Central Indiana mobile vaccine clinics this week
Today, 10:30 a.m.-1:30 p.m.:
430 Robert D. Orr Plaza, Indianapolis, 46204
Saturday, 4-11 p.m.
Feast of Lanterns
1800 Nowland Ave., Indianapolis, IN 46201
Saturday, noon-4 p.m.
Phillips Temple Community Health and Wellness
210 E. 34th St., Indianapolis, IN 46205
Patients with an appointment at a state-hosted public vaccination site can get a free Uber or Lyft ride. Call 2-1-1 or (866) 211-9966 to receive a voucher to cover the cost of an Uber ride to and from your vaccination appointments. IU Health offers free Lyft rides to any vaccine site in the state.

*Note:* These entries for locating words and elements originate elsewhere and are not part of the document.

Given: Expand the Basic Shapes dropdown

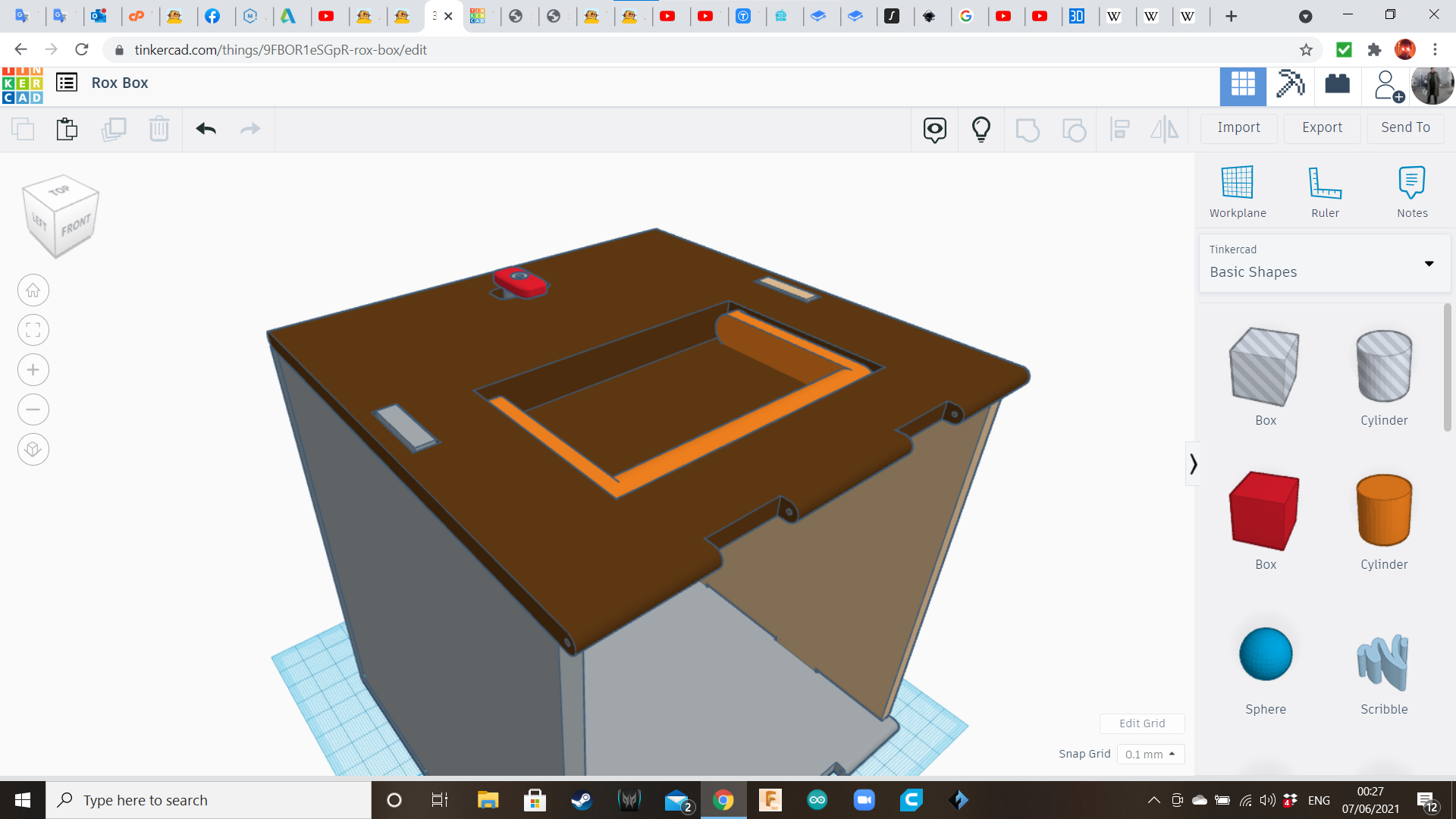Looking at the screenshot, I should pyautogui.click(x=1428, y=264).
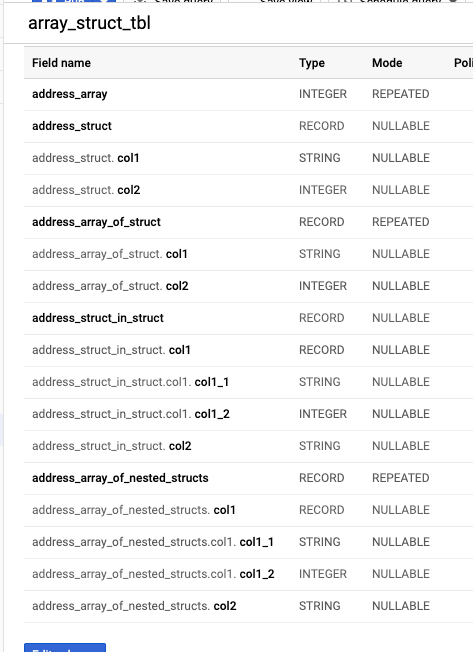The width and height of the screenshot is (473, 652).
Task: Click address_struct. col1 field name
Action: (x=86, y=158)
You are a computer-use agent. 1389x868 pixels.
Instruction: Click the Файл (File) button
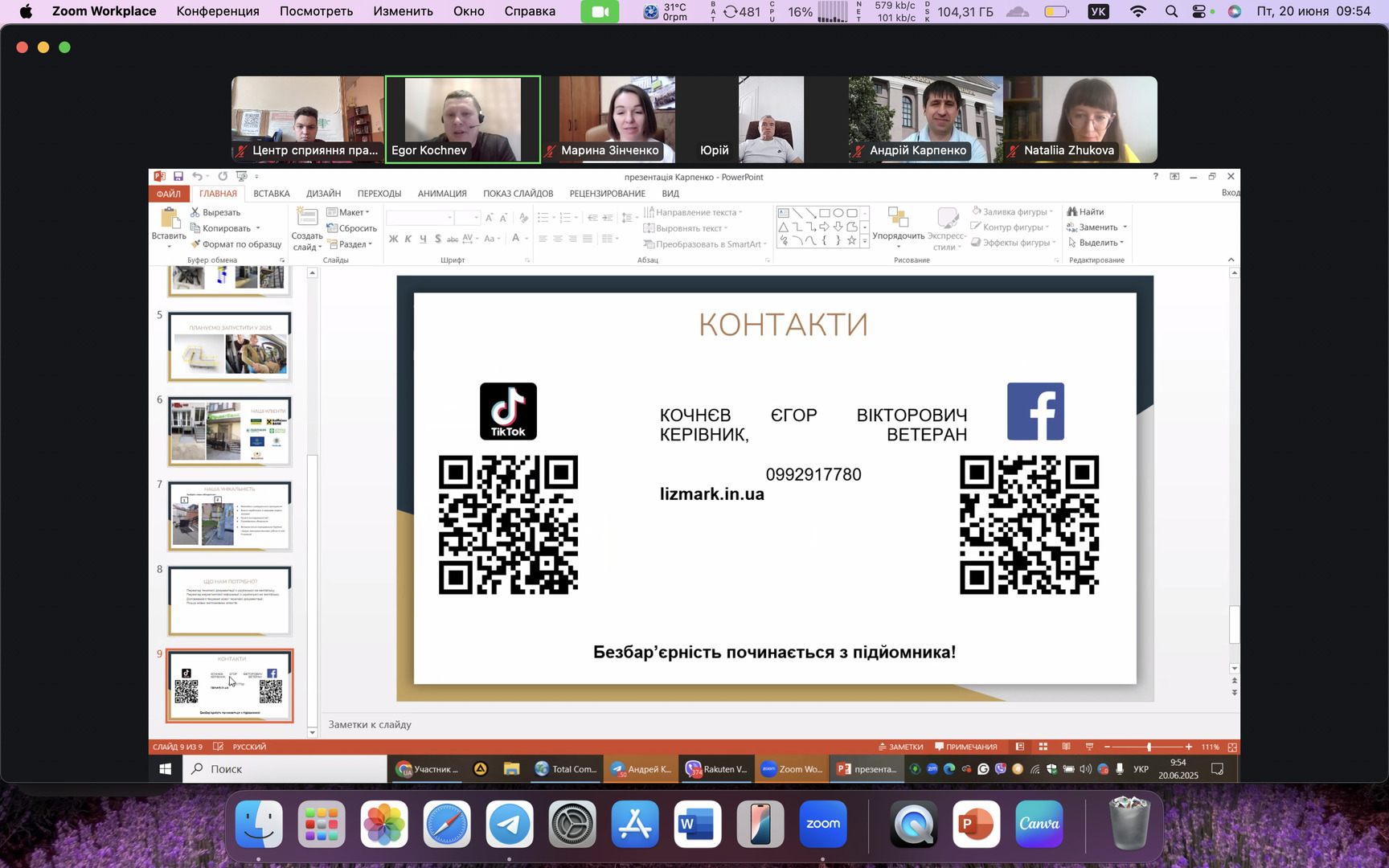pos(169,194)
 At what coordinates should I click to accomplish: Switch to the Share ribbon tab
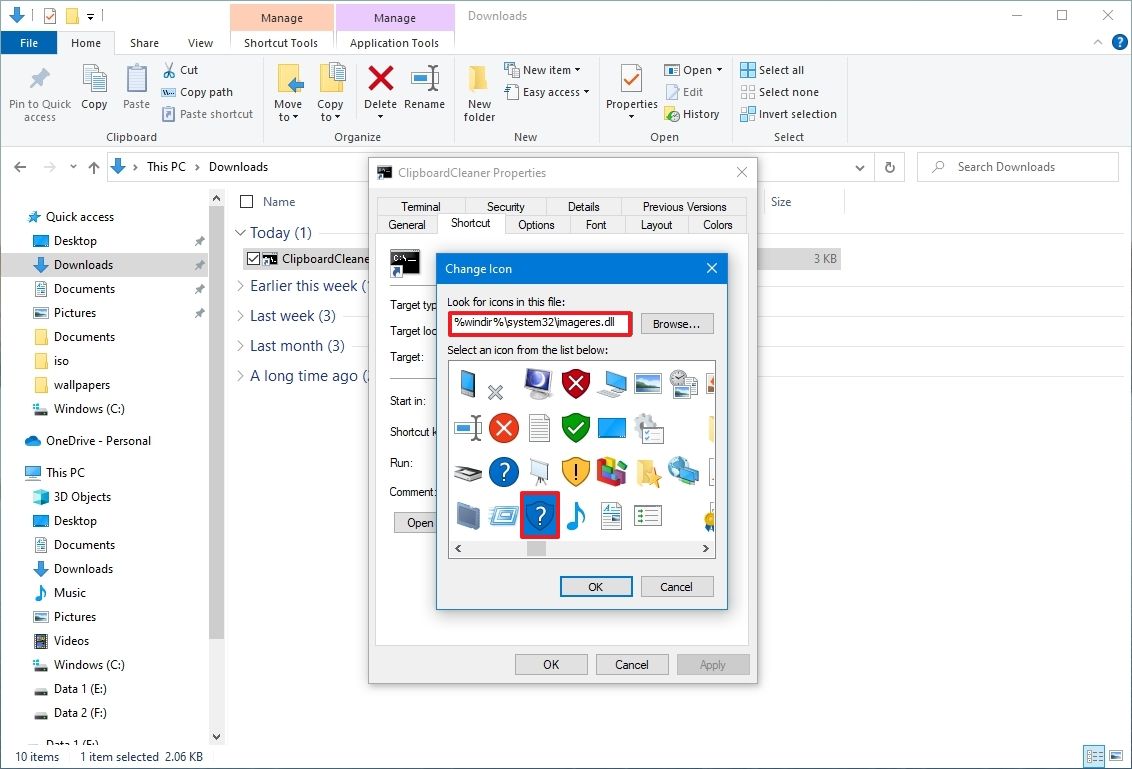(144, 43)
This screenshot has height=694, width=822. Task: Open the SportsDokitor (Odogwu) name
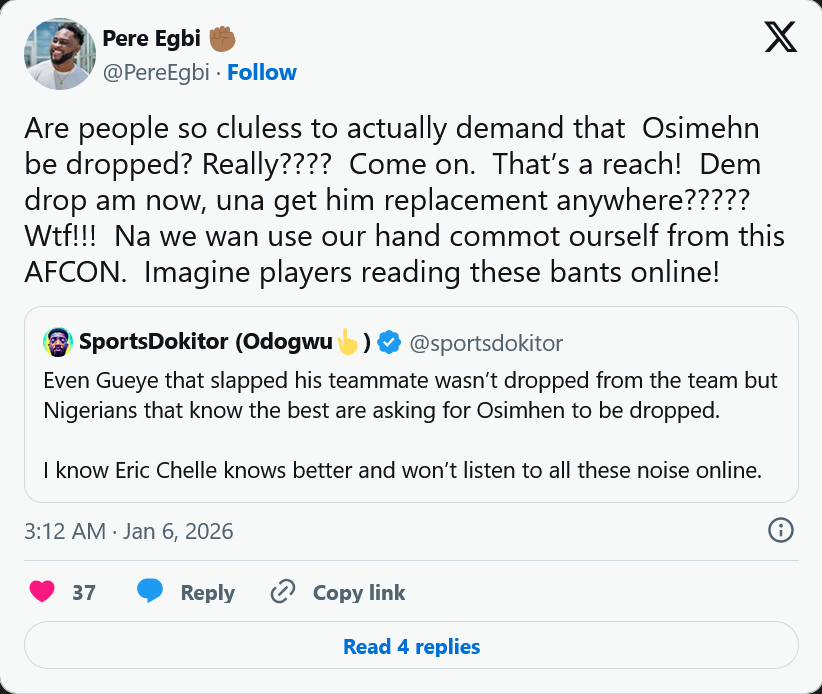(x=207, y=343)
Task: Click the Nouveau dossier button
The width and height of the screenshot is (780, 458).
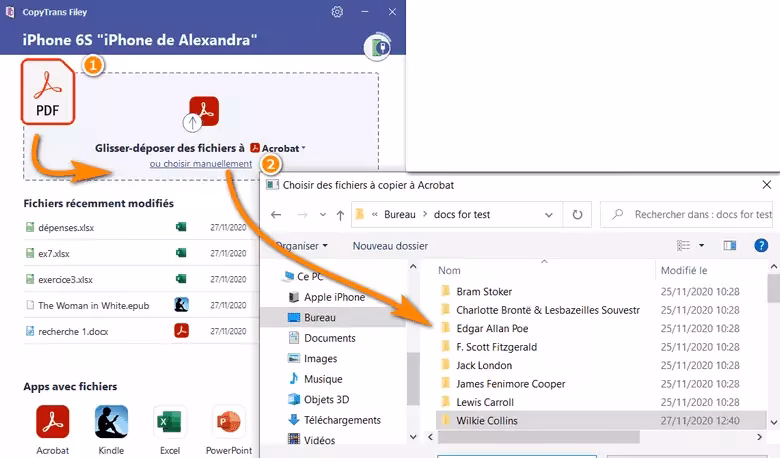Action: [x=390, y=245]
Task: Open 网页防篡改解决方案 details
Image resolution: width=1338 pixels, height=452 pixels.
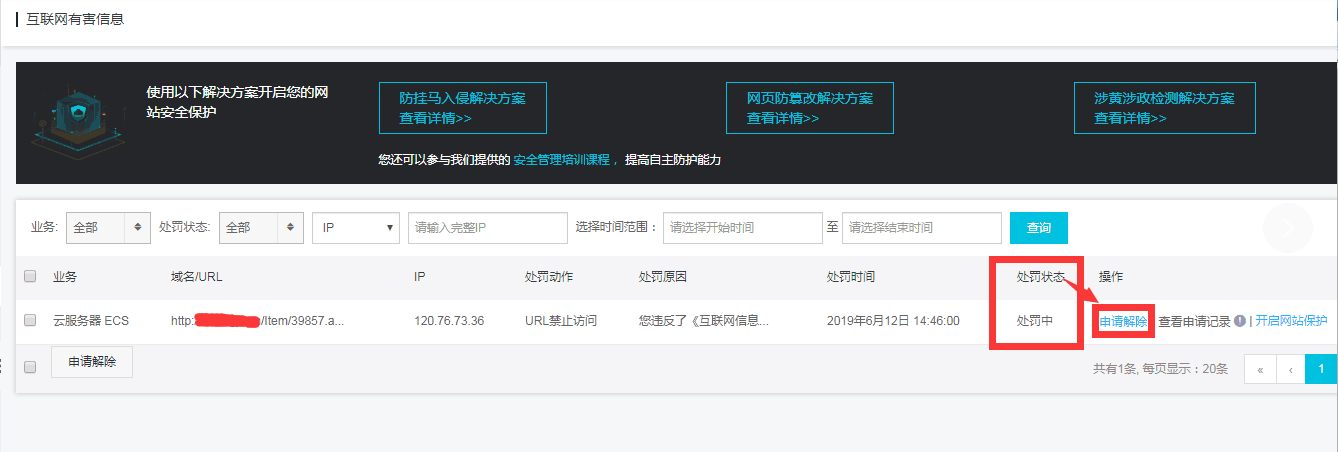Action: (x=809, y=108)
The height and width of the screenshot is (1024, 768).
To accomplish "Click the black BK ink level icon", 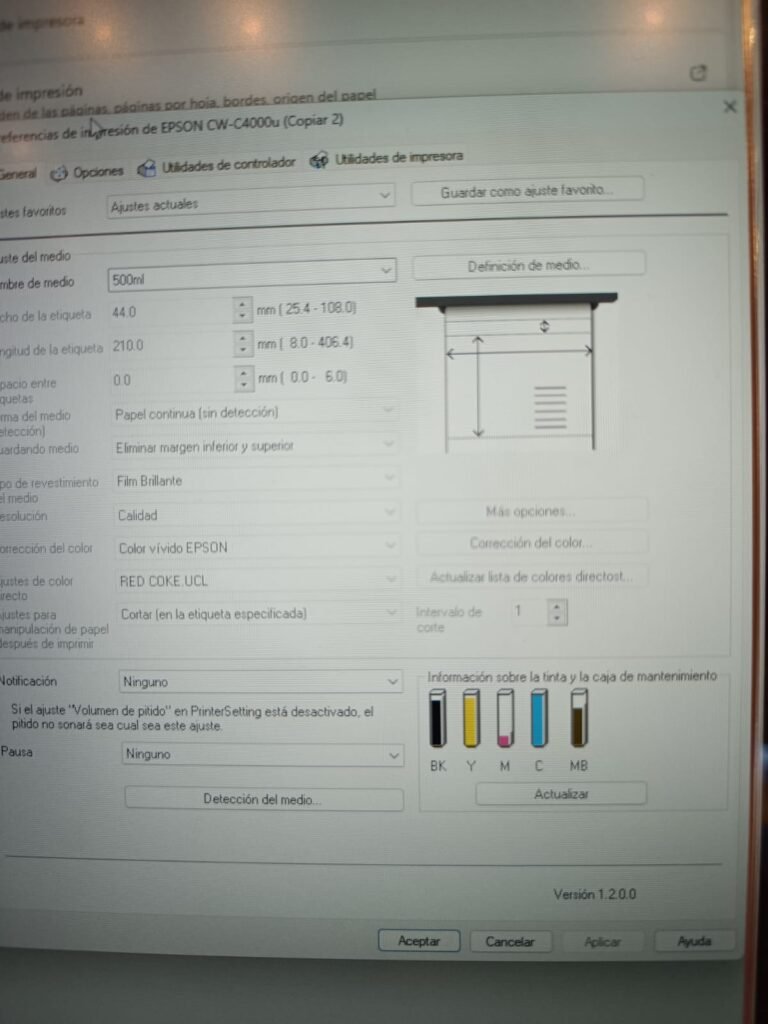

Call 1.888.IUHEALTH (888-484-3258) and choose option 9 if you need transportation to your vaccine appointment.
Moderna completes full FDA approval request of COVID-19 vaccine
Moderna announced Wednesday that it has completed the application process to the U.S. Food and Drug Administration for full approval of its COVID-19 vaccine.
According to a press release from the company, the process has been ongoing for months, as Moderna has been submitting data for what's called a Biologics License Application (BLA) on a rolling basis since June of this year. This specific license would be for people ages 18 and older.
Moderna Chief Executive Officer Stéphane Bancel called the completion of the process, "an important milestone in our battle against COVID-19."
The latest submission to the FDA includes data from Moderna's phase 3 efficacy study, which showed a 93% efficacy rate through sixth months after the second dose.
It's not immediately clear how long the FDA will take to go over the data and issue a decision. Earlier this week, the administration approved the Pfizer-BioNTech COVID vaccine for people 16 and older. That application began in May 2021, so should the FDA take a similar amount of time to rule on Moderna's application, a decision might be expected by November 2021. Pfizer is currently the only COVID-19 vaccine with the FDA's full approval.